Born in 1935 in the Egyptian city of Giza, Helmi Sharawy graduated from the Faculty of Arts, Cairo University, Department of Sociology in 1958. He was appointed as a researcher at the Center for Folk Arts. He then held several positions, the last of which was the chairmanship of the board of directors of the Arab and African Research Center, in 2019.
Sharawy was a member of many Egyptian delegations in international events, including the Egyptian delegation in the celebrations of independence of Tanganyika, 1961; Zanzibar 1963; Angola and Mozambique, 1975. He is also a member of several committees and councils at the local and regional levels.
He has published several publications in Arabic and English, including: The African Revolution in Angola in 1978, and A new reading of the relations between the Arab and African liberation movements. He also has a wealth of translations and revisions, such as his translation of the book African languages and educating the masses, by Quissie Brah; his review of the book African Studies on Social Movements and Democracy in Africa and The Arab World by Mahmoud Mamdani. He also has many researches and studies, including: Journalism in Africa, Renaissance Africa Magazine; and Critical Values in Popular Literature, Literature Journal, Beirut.
Paper Abstract: The Heritage of Arabic-Script Manuscripts in African (Foreign) Languages
This work took almost ten years (2005-2017). The author was intrigued by local African cultures being belittled by incoming cultures, and their importance and distinct self-expression being disregarded by Arab scholars.
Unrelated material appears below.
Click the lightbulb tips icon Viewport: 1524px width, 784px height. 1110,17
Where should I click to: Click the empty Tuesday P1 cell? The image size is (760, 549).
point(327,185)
Taking a closer look at the heritage of those cultures, which were called “foreign” to indicate their status as alien to prevalent cultures, the author looks for the basis of this deliberate or undeliberate belittlement of a heritage that has been spread all over the African continent simply because it is written using Arabic script.
The author points out that modern scholars disregarded early Arabic writings in vast areas of Africa since Ibn Khaldun because, apart from references to caves or artefacts, those writings paid no attention to the African heritage that was prevalent in the areas those scholars visited, as the remaining cultural production was verbal and unrecordable. Key national African writers did the same in their areas.
This research is the result of collaboration with a number of specialized scholars from countries chosen by the author to establish the extent to which manuscripts from those countries reflect the heritage of Arabic-script manuscripts. The author selected sixteen manuscripts in sixteen languages from all over Africa and arranged them in two volumes. The first volume includes manuscripts in eight languages in the following order: Malagasy, Swahili, Hausa, Fulani, Wolof, Mandingo, Songhay and Tamashek. The second volume contains manuscripts in Berber, Soninke, Serer, Kanuri, Yoruba, Nobiin, Afar and Afrikaans.